There’s nothing really unique about a Blue Moon other than it happens to be the second full Moon to fall within one calendar month. But there’s something magical about a full Moon no matter when it happens. It evokes a sense of wonder and awe hanging there in the sky. This particular Blue Moon seemed a little more special as I reflected on the first Moon walk by Neil Armstrong who recently passed away. It was hard not to think about that Apollo 11 mission, imagining what it must be like up there in space and what an incredible view looking back so far from Earth! When the Blue Moon rose Friday night there was a haze on the horizon so it wasn’t visible until well after actual Moon rise. We chose a spot on the lake where we would have an open, clear view. It wasn’t as picturesque as I had hoped, none-the less, the moon was still beautiful hanging low in the sky…
A couple of things to remember when you’re shooting the moon: Use a tripod, that’s a no brainer.

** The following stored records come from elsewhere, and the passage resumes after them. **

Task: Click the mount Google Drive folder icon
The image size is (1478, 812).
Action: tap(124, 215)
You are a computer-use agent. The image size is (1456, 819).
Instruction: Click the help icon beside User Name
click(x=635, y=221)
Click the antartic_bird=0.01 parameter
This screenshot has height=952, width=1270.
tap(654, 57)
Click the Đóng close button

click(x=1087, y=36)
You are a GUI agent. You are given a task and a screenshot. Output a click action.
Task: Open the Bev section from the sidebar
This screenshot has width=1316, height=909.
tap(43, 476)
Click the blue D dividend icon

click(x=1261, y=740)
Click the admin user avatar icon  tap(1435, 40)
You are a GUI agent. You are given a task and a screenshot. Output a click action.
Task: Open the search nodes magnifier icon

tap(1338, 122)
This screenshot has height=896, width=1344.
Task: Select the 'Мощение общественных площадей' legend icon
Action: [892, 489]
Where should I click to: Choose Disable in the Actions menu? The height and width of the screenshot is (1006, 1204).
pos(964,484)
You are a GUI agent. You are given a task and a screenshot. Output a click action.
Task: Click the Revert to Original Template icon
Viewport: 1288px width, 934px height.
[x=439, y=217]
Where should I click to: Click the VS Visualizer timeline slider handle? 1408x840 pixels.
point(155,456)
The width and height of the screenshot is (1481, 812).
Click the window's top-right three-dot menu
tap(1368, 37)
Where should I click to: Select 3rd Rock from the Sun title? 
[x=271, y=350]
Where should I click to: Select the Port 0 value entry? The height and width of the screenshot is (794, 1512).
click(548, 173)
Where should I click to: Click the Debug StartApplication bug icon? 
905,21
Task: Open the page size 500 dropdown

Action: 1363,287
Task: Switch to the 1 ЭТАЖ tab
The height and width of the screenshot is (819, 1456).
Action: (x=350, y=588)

I’m a hand-held shooter mostly because I’m lazy and I hate lugging around my tripod but you can’t shoot after dark without one. Turn off your image stabilizer and use the mirror lock up if you have it on your camera. The stabilization is redundant when you’re using a tripod and can add blur caused by the stabilizing mechanism action. The mirror lock up prevents the mirror from opening and closing and can additionally reduce vibration. A remote shutter release is great if you have one, if not you can set the timer to avoid the chance of slight camera vibration from pressing the shutter. You probably won’t be able to use auto focus in the dark and even if you can, the camera/lens searching for a focal point can get pretty annoying. Better to just go old school, switch it off and manually focus the camera. You can use the infinity focus method – in manual mode, set the focus ring to infinity then back it off slightly.
There was a group of kayakers getting ready for a moonlight trip. All the kayaks had lights on them and it was pretty cool watching the group head up the arm of the lake into the darkness with only the moonlight behind them..The lights on the water to the left are the kayaks. I like the plane trails too.
We hung out at the lake in the dark experimenting for a while. Have you ever tried to focus on nothing in the dark? Kind of a crap shoot. Here’s the result of a 30 second exposure, f16, focusing blindly. I mostly used the infinity focus method but this one I focused on the light of the moon. It’s still hard to tell what you’re going to get either way since it’s so difficult to see anything through the viewfinder or live view!